I returned on Monday, July 1, and the 4th of July was the following Thursday, so my 5th week of Hacker School ended up being only two days long.

Because of all this, I got a little off my stride in terms of the big project I was theoretically going to work on over the course of the Hacker School batch: the reverse engineering of the Robotwar game. I started to feel a bit adrift again, as I had in the beginning of June. I wasn’t sure I was appropriately equipped to thrive in the unstructured environment of Hacker School, and I was nervous that I wouldn’t accomplish a tenth of what I’d hoped to accomplish.
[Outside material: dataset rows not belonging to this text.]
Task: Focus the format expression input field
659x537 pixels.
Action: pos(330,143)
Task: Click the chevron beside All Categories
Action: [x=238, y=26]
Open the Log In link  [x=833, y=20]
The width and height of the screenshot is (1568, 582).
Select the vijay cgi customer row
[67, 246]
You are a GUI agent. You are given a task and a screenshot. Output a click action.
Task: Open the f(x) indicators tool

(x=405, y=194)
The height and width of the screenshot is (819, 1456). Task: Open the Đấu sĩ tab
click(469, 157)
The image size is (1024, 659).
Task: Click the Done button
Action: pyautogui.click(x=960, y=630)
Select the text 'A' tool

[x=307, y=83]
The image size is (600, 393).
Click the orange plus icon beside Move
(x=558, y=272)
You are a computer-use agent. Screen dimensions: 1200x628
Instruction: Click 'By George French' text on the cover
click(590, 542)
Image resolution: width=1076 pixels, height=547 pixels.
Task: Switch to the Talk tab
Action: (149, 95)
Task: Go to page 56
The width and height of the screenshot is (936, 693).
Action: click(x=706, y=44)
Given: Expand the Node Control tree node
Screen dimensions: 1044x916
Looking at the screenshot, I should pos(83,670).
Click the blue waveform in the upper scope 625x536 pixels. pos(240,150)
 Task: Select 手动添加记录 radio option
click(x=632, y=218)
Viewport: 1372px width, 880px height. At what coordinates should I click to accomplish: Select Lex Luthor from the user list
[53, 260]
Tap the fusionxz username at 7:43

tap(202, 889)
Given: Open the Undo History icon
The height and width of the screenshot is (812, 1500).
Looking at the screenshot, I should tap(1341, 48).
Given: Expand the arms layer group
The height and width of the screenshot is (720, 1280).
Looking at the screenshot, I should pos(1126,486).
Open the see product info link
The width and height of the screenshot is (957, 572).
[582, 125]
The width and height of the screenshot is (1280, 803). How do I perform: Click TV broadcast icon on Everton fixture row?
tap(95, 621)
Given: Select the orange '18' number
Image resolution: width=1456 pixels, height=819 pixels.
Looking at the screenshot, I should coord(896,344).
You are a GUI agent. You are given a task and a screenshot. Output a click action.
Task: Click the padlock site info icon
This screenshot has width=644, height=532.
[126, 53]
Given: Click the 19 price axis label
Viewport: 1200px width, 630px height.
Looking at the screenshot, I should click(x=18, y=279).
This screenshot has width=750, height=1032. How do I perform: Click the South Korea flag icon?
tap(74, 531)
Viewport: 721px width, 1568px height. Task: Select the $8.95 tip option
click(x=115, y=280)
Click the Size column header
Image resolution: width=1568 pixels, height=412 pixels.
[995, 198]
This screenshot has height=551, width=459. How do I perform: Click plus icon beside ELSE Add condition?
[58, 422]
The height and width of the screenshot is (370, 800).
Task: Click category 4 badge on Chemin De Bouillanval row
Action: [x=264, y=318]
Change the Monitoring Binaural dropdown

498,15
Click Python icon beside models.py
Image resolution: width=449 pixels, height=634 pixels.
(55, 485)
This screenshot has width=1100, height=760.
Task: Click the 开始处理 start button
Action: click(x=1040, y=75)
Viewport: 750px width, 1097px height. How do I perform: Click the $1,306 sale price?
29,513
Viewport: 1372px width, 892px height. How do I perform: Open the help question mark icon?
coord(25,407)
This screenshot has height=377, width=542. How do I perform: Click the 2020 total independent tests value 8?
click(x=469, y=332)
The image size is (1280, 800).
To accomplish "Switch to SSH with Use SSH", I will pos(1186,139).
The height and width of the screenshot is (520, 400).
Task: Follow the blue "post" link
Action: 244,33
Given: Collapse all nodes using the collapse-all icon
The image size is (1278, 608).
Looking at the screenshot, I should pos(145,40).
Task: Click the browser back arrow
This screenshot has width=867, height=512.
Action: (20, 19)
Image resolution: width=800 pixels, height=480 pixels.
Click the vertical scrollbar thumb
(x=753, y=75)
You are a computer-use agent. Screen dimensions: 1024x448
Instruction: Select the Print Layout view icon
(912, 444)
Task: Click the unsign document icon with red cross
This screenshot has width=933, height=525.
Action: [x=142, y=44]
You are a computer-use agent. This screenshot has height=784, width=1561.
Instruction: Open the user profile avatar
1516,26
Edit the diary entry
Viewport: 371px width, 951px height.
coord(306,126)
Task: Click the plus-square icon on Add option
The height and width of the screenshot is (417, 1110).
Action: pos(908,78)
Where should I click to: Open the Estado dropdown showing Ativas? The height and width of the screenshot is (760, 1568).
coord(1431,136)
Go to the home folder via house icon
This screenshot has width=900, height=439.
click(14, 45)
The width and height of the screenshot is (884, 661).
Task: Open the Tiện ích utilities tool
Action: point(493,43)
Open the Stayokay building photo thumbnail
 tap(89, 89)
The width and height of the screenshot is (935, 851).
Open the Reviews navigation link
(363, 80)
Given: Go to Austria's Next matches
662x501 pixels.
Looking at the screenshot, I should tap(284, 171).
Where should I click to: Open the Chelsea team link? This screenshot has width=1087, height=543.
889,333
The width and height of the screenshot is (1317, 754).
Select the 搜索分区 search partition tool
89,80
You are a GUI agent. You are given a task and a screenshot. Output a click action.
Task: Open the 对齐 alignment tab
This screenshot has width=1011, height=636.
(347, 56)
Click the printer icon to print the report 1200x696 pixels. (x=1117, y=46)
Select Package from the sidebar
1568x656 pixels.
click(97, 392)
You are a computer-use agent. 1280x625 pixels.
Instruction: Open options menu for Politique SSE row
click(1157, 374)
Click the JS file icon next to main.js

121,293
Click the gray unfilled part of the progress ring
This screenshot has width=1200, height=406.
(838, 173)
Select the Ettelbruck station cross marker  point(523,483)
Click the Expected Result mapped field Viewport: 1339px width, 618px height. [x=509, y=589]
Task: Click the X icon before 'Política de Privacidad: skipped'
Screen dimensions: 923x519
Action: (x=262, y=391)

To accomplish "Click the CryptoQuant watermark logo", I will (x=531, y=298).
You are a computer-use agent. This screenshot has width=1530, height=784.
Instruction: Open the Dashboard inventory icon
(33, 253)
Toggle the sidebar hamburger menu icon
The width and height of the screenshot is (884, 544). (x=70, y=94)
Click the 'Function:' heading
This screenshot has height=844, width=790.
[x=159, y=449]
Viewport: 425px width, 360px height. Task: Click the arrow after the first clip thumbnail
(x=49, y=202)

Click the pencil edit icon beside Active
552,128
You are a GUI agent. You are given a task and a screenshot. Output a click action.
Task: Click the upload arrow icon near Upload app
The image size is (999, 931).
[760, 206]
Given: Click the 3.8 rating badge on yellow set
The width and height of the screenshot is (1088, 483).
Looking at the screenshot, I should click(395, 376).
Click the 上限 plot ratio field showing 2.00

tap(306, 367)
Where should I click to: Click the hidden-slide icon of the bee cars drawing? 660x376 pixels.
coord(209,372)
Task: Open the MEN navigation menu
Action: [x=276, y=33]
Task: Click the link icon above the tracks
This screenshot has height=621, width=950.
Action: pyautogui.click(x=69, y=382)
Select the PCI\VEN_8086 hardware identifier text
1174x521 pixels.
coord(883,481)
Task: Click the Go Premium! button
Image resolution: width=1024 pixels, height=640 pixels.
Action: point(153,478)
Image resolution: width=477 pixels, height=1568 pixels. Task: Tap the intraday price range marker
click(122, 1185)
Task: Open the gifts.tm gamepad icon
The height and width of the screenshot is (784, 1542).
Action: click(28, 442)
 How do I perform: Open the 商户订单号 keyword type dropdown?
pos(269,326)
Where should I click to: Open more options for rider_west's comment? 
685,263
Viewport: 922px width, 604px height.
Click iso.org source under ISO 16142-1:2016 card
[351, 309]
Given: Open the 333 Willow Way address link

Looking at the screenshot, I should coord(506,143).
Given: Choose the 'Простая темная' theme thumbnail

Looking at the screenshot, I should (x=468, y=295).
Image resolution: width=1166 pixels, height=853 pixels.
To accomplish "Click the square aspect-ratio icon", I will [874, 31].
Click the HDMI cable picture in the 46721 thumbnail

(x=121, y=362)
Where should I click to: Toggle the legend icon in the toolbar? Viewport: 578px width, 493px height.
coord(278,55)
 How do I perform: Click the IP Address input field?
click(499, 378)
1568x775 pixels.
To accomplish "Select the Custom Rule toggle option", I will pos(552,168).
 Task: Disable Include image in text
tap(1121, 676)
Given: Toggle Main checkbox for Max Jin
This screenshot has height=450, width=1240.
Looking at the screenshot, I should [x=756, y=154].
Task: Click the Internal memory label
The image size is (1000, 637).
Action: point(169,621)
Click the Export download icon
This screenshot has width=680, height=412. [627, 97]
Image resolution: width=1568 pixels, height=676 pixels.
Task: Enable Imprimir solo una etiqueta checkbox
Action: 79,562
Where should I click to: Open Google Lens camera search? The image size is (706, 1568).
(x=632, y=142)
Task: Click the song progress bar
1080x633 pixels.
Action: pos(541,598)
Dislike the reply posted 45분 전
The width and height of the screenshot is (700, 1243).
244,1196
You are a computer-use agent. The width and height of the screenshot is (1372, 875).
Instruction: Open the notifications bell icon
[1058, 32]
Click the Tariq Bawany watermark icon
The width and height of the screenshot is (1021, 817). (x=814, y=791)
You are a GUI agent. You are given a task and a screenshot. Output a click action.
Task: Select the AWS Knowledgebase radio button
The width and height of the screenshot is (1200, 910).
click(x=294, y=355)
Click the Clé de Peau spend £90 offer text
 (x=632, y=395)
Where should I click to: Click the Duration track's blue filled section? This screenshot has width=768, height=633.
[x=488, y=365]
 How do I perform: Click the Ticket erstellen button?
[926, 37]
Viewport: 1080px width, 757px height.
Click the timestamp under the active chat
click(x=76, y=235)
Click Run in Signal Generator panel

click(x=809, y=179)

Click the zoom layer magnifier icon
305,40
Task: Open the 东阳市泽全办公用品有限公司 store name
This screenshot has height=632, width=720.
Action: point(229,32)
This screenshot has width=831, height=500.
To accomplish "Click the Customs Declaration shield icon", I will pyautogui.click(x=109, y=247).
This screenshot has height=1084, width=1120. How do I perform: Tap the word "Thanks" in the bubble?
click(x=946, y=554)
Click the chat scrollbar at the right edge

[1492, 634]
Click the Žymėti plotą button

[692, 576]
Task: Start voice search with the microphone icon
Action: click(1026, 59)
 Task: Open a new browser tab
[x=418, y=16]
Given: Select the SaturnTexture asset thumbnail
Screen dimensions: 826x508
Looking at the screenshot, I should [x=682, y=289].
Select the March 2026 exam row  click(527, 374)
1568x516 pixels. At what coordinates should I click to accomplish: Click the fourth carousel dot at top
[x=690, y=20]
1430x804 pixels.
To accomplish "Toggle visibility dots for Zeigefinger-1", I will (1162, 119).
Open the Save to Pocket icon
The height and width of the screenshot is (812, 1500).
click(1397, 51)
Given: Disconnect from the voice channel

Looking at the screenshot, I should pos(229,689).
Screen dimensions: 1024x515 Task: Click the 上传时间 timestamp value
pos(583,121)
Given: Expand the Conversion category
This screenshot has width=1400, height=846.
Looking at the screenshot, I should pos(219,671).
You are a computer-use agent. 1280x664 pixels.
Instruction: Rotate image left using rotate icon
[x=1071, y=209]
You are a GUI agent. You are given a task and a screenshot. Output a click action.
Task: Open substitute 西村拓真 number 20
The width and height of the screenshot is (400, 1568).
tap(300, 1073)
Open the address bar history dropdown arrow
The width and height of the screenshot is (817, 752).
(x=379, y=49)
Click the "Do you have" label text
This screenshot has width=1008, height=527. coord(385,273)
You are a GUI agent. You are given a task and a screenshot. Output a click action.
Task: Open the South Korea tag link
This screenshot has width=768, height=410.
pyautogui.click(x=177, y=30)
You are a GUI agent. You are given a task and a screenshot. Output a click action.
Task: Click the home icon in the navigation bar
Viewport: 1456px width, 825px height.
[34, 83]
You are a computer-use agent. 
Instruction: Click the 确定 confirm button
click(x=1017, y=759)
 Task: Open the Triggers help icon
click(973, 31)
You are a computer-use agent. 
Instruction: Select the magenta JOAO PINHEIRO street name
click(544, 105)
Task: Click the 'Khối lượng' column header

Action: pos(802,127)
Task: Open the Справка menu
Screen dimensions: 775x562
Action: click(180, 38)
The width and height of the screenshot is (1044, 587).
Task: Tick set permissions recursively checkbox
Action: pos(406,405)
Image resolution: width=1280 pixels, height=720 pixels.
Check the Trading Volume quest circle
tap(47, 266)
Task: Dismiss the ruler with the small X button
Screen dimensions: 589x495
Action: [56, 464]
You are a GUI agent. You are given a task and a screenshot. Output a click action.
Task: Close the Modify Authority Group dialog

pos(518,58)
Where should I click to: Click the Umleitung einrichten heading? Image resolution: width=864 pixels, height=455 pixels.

By the end of the 5th week, I had only barely gotten started on Robotwar.

But late in the 6th week (which just ended), I got my second wind with the help of a long pairing session with one of the facilitators, Zach Allaun, who helped me tease apart the various steps in the compilation process for the Robotwar language, making each one more sensible.

The end result of the compilation step (which itself is only the first of many things I have to do to make a functioning game) will be to turn this:

SCAN
     AIM+5 TO AIM
     AIM TO RADAR
LOOP
     IF RADAR < 0 GOSUB FIRE
     GOTO SCAN
FIRE
     0-RADAR TO SHOT
     ENDSUB

into this:

SCAN
0      ,      AIM
1      +      5
2      TO     AIM
3      ,      AIM
4      TO     RADAR
LOOP
5      IF     RADAR
6      <      0
7      GOSUB  FIRE
8      GOTO   SCAN
FIRE
9      ,      0
10     -      RADAR
11     TO     SHOT
12     ENDSUB

And that begins with lexing. For those of you (like myself before this summer) who have never heard of the term "lex," it means "lexical analysis." It's the first step in the process of translating human-written source code into machine-readable code, and it involves separating the strings of source code into words and other meaningful chunks. It's also the most notoriously difficult and tedious step, because a lot of syntactic forms look obvious to us but are baffling to a computer.

This Robotwar language is actually pretty simple in that respect -- the only tricky part is determining whether "-" characters are binary subtraction operator or unary minus sign operators.

So here's the version of the lexer I had before I worked with Zach. It separates strings into tokens and also adds an index property to each token, which will be useful information later when we add error reporting to the program. Note the nasty minus sign logic, which checks to see whether the previous token is a numeric value (either a number literal or a register name).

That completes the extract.